__WORK INSTRUCTION__:
From the data below, return the exact lines starting at the line containing "Task: Click envelope icon on the 10/ tweet" and ending at the line containing "Image resolution: width=453", both included, and nothing else.

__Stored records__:

= Beginning of Section =

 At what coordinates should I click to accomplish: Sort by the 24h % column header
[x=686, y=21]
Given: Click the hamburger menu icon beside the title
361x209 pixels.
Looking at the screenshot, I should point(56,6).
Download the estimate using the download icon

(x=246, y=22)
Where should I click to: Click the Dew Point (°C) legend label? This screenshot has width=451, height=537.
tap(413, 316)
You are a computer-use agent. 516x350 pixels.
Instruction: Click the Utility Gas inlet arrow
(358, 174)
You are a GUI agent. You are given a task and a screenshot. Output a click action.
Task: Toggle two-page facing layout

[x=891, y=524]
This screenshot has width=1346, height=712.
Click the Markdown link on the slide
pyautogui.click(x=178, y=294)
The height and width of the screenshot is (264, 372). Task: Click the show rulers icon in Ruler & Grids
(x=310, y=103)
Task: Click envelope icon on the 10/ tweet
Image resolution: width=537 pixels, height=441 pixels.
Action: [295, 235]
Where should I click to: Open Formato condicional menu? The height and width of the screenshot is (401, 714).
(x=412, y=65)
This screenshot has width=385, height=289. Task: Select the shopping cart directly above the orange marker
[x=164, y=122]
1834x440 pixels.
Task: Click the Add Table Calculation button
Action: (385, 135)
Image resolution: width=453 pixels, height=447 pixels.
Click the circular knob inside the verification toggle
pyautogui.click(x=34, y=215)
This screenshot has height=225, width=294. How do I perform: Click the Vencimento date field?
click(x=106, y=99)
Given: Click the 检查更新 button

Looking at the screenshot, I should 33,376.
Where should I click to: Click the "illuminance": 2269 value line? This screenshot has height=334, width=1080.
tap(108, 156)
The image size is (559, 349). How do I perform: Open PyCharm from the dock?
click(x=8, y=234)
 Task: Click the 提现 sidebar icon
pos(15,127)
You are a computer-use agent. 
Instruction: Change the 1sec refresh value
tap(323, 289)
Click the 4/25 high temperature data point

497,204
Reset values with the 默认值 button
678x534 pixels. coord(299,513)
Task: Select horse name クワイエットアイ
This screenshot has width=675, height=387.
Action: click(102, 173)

= End of Section =

__OUTPUT FOR THIS EXERCISE__:
Task: Click envelope icon on the 10/ tweet
Image resolution: width=537 pixels, height=441 pixels.
Action: [295, 235]
Where should I click to: Open Formato condicional menu? The height and width of the screenshot is (401, 714).
(x=412, y=65)
This screenshot has width=385, height=289. Task: Select the shopping cart directly above the orange marker
[x=164, y=122]
1834x440 pixels.
Task: Click the Add Table Calculation button
Action: (385, 135)
Image resolution: width=453 pixels, height=447 pixels.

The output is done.